EXERCISE DESCRIPTION:
Reproduce the section of the listing that begins at the line containing "Sort by the Ticker column header" and finishes at the line containing "Task: Select answer option B. Mn". Include both end lines and nothing beyond them.

MATERIAL FOR THIS EXERCISE:
+++++
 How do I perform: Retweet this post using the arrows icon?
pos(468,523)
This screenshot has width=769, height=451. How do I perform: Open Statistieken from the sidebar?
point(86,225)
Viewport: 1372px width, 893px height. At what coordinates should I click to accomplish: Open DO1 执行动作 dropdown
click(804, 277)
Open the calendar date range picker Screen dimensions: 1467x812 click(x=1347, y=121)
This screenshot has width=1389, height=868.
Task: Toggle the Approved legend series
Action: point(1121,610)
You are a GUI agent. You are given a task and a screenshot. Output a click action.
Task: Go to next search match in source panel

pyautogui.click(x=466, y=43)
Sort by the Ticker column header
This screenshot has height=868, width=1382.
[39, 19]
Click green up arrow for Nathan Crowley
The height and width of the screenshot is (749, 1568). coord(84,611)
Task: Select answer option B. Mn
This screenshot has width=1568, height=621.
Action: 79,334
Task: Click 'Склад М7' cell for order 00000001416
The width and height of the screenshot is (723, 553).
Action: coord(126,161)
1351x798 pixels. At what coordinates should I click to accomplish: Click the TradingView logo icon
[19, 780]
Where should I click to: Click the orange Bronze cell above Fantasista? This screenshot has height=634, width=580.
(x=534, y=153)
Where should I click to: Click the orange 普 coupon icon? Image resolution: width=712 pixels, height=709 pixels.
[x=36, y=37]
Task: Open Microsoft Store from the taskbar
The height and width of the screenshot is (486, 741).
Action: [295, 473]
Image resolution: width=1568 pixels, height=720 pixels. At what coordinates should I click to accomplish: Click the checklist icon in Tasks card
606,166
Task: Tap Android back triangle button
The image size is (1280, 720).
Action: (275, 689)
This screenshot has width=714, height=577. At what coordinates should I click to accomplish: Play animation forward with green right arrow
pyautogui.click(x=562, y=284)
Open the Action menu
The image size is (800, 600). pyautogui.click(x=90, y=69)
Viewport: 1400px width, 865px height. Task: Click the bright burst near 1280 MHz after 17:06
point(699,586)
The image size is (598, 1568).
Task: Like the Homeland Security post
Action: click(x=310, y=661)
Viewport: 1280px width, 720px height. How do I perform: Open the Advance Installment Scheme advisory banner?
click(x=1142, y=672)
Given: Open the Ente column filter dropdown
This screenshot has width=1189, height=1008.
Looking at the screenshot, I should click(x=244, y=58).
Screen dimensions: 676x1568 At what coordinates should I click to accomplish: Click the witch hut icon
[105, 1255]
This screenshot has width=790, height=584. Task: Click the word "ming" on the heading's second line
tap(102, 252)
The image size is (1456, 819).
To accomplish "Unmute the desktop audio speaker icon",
+++++
OUTPUT BELOW:
Sort by the Ticker column header
This screenshot has height=868, width=1382.
[39, 19]
Click green up arrow for Nathan Crowley
The height and width of the screenshot is (749, 1568). coord(84,611)
Task: Select answer option B. Mn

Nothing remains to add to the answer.